### SOURCE DATA
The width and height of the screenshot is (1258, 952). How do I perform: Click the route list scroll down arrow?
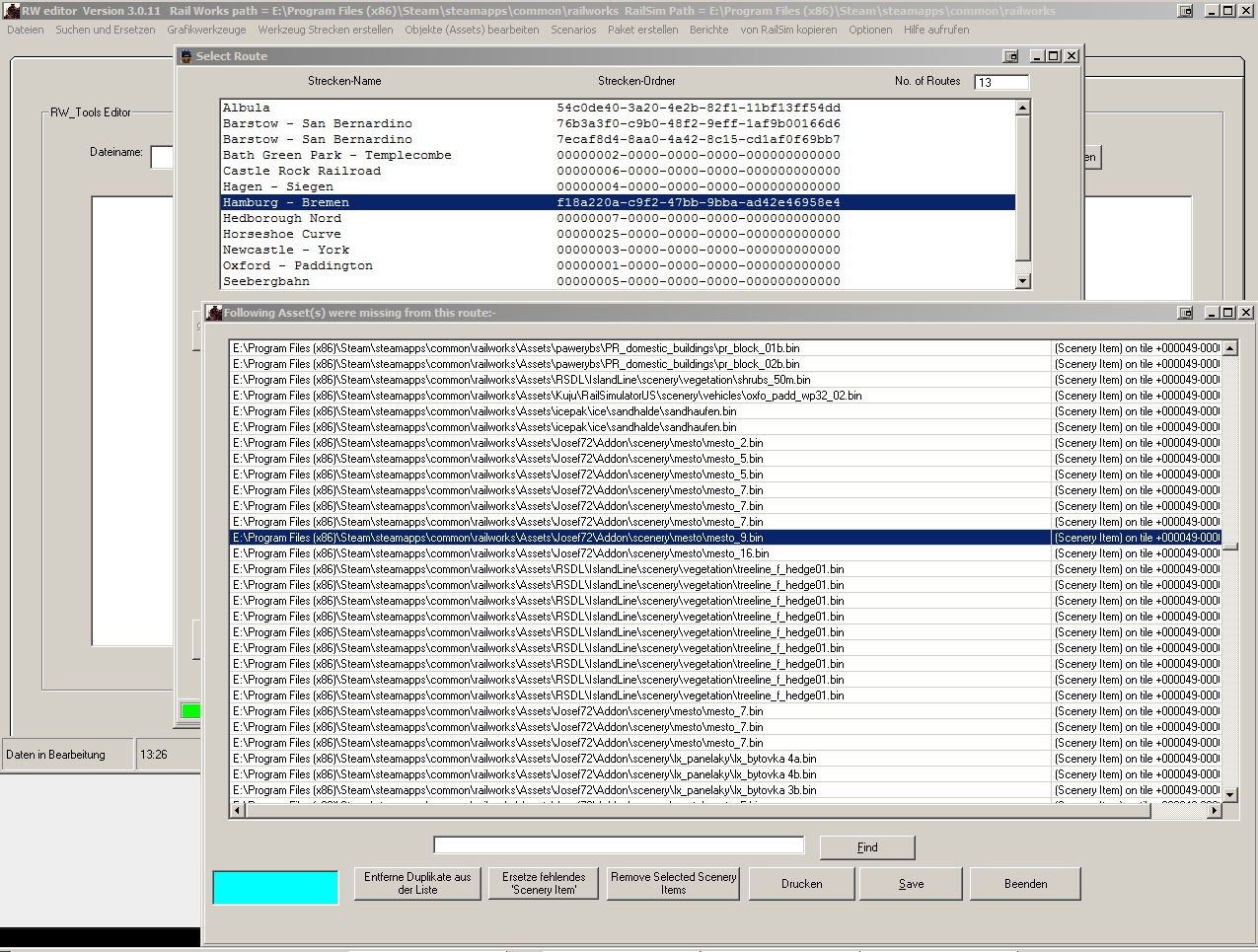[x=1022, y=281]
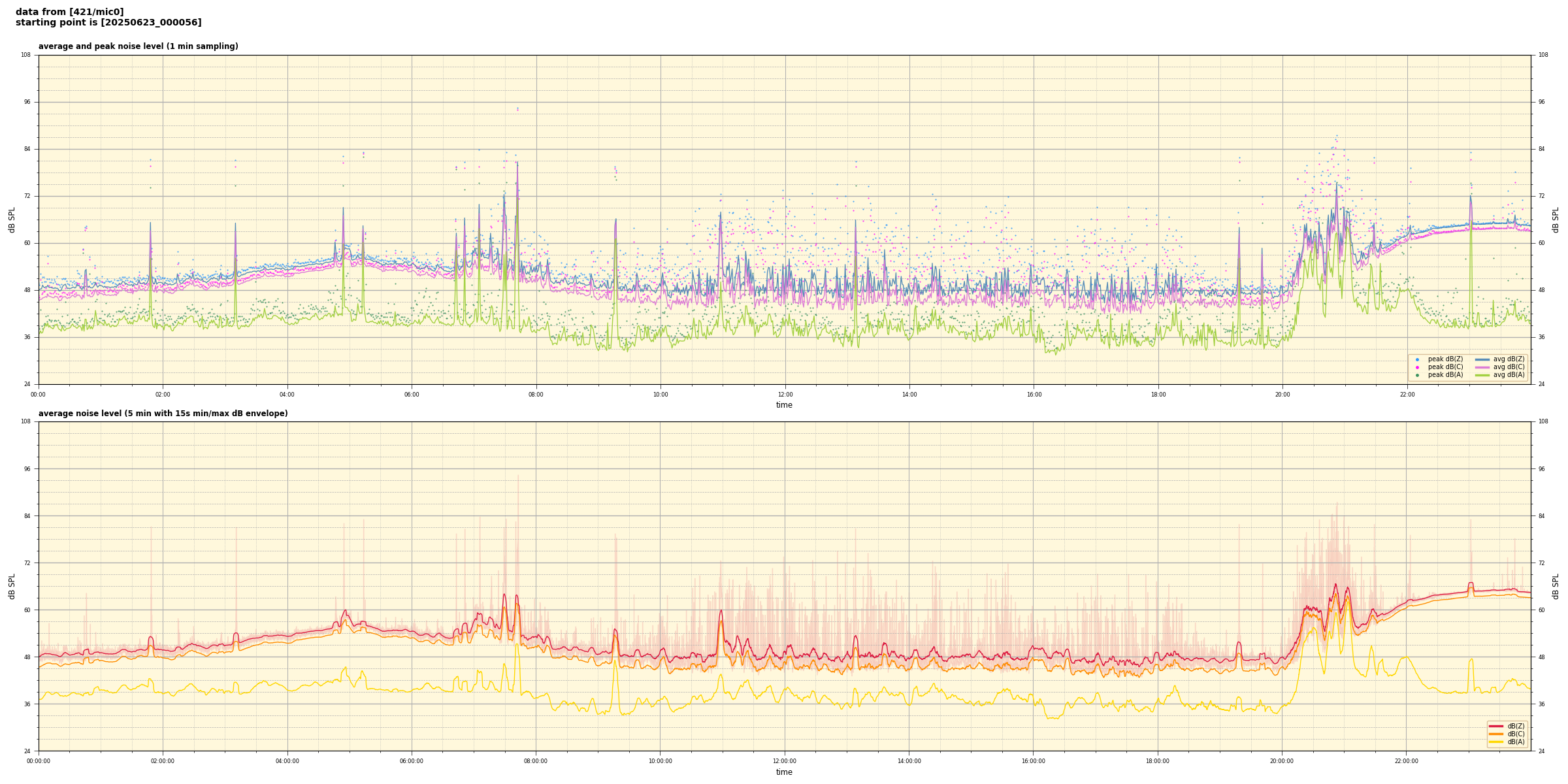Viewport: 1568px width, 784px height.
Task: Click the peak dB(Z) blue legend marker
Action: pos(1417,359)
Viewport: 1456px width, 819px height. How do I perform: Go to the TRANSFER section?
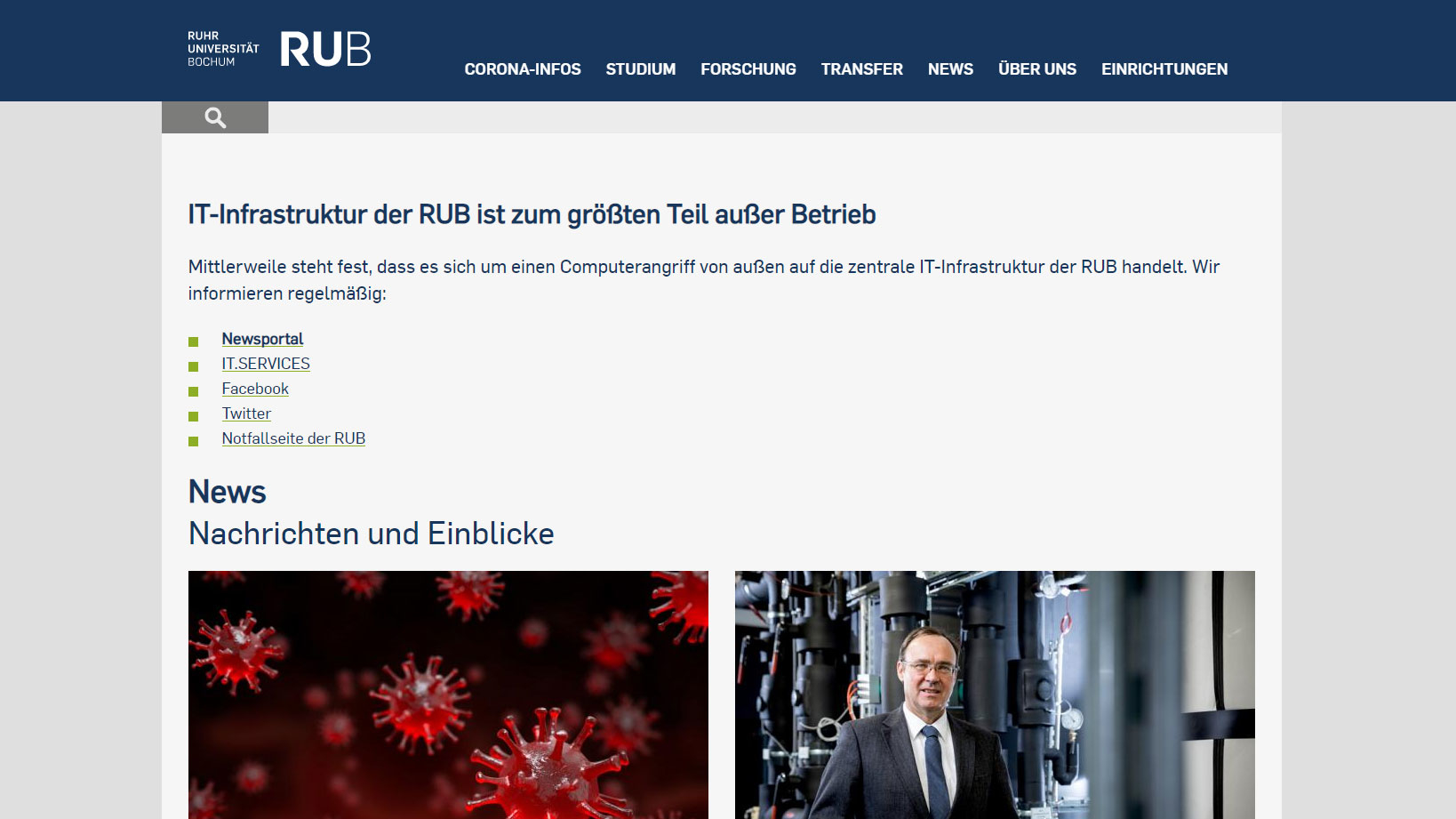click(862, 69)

### AIM OF THE TASK
From the listing above, extract every line that contains the word "perform".

### EXERCISE RESULT
The width and height of the screenshot is (1258, 952). How do I perform: Click the route list scroll down arrow?
Viewport: 1456px width, 819px height. How do I perform: Go to the TRANSFER section?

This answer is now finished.